与謝蕪村

             檜笠辞(ひのきがさのじ)
                      与謝蕪村

 さくら見せうそひの木笠と、よしのの旅にいそがれし風流はしたはず。家にのみありてうき世のわざにくるしみ、そのことはとやせまし、この事はかくやあらんなど、かねておもひはかりしことどもえはたさず、つひには煙霞花鳥に辜負(こふ)するためしは、多く世のありさまなれど、今更我のみおろかなるやうにて、人に相見んおもてもあらぬここちす。
 花ちりて身の下やみやひの木笠 夜半

 【口語訳】
 「さくら見せうそひの木笠」と『笈の小文』の旅で詠った松尾芭蕉のように旅中漂白の詩情は、自分のなせるものではない。
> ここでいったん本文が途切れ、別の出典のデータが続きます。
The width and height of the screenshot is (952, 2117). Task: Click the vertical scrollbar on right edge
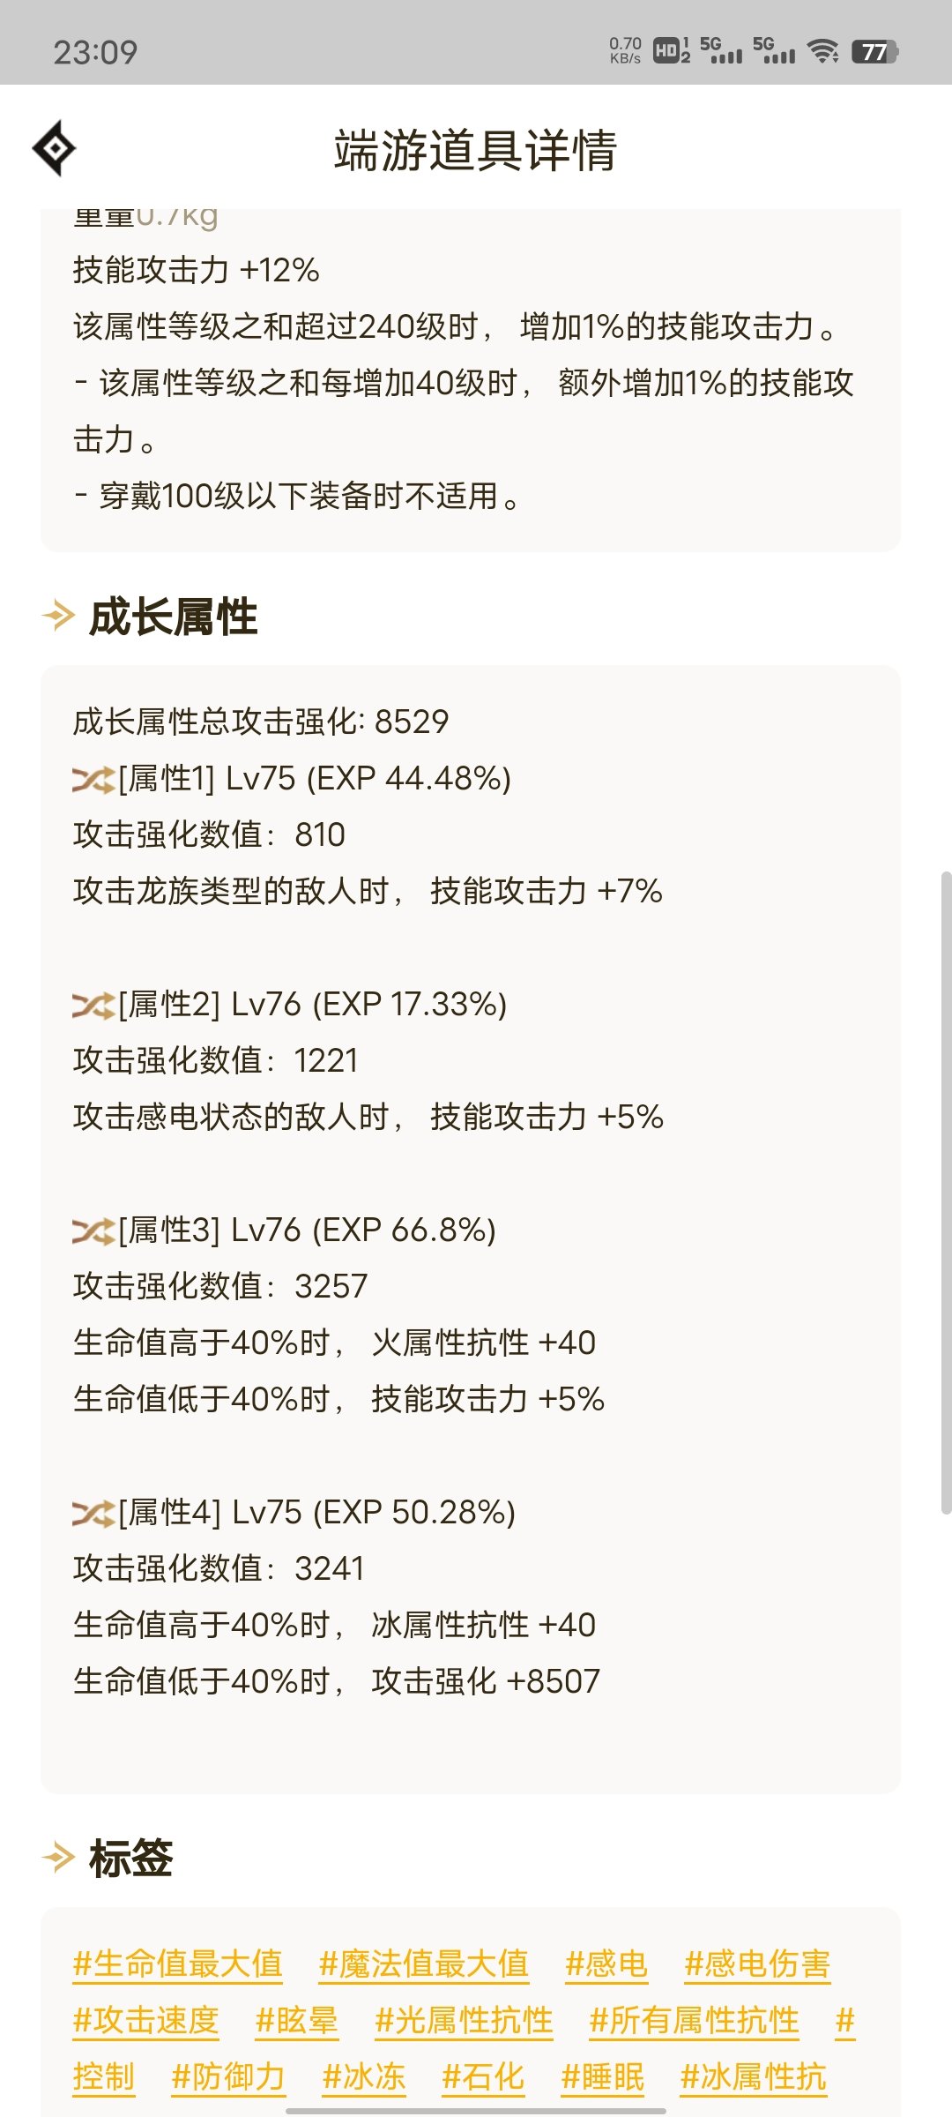click(946, 1193)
家にあって世情の瑣末なことに心を砕いて、そのことはどうしようか、このことはこのようにありたいなどと、かねて思ったこともできず、煙霞花鳥にも背いてしまう例は世間には幾らでもあるが、自分だけが愚かなようで人に会えない気持ちになる。
「花ちりて身の下やみやひの木笠 夜半」
(檜笠をかぶって旅に出ようとしても、花は散って木の下闇になっているし、わが身も闇で、愚かなように思われ、人に顔を合わせるのも厭われることだ)
 ------------------------------------------------------------------------
 芭蕉は「高く心を悟りて俗にかへるべし」と教へたが、蕪村は、「俗を用ゐて俗を離る」であった。生涯、芭蕉を慕った蕪村は、その生き方を踏襲しようとはしなかった。俗の中にあって俗を離れることの難しさを感じた蕪村は、真の風雅がそこにあると感じていたのであろう。しかし、句の中には、世俗と風雅の二律背反が見えてくる。